New insights into mechanisms of resistance to microtubule inhibitors

Abstract

Mechanisms to explain tumor cell resistance to drugs that target the microtubule cytoskeleton have relied on the assumption that the drugs act either to suppress microtubule dynamics or to perturb the balance between assembled and nonassembled tubulin. Recently, however, it was found that these drugs also alter the stability of microtubule attachment to centrosomes, and do so at the same concentrations that are needed to inhibit cell division. Based on this new information, a new model is presented that explains resistance resulting from a variety of molecular changes that have been reported in the literature. The improved understanding of drug action and resistance has important implications for chemotherapy with these agents.

Fig. 1

Relationship between microtubule polymer levels and drug resistance. The model assumes that cells remain viable within a small range of polymer levels denoted by the dashed lines, but they experience toxicity (failure to divide) outside of that range.
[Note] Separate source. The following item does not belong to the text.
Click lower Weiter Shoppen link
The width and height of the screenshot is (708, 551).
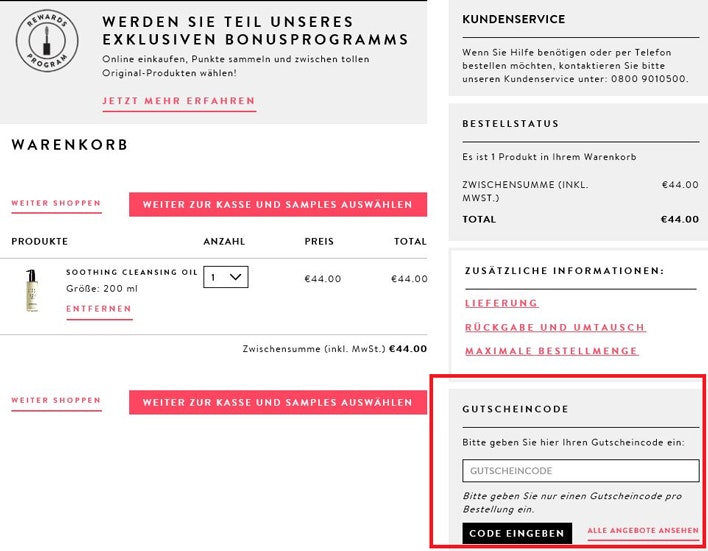coord(56,401)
Drugs like colcemid (Cmd) become toxic at concentrations that lower polymer levels beneath the lower limit; drugs like paclitaxel (Ptx) become toxic at concentrations that raise polymer levels beyond the upper limit. Drug resistance mutations move the polymer levels in a direction that opposes the selecting drug (paclitaxel resistance (Ptx^R) to lower levels; colcemid resistance (Cmd^R) to higher levels). When the mutations are strong enough to move the polymer levels into the toxic zones, drug dependence (Ptx^D; Cmd^D) occurs.

Fig. 2

Microtubule detachment and drug resistance. This model assumes that a normal balance of attached and non-attached microtubules is needed for normal spindle function and successful cell division. Drugs like colcemid (Cmd), or tubulin mutations that produce paclitaxel resistance (Ptx^R) or dependence (Ptx^D), increase the frequency of detachment and disrupt spindle assembly and function. Drugs like paclitaxel (Ptx), or mutations that produce colcemid resistance (Cmd^R) or dependence (Cmd^D), decrease the frequency of detachment and thereby also disrupt spindle assembly and function. There is evidence to indicate that MCAK is involved in microtubule detachment, thus explaining why overproduction of the protein confers resistance to drugs like paclitaxel that inhibit detachment. The diagram depicts microtubules bound to and detaching from one of the two spindle poles.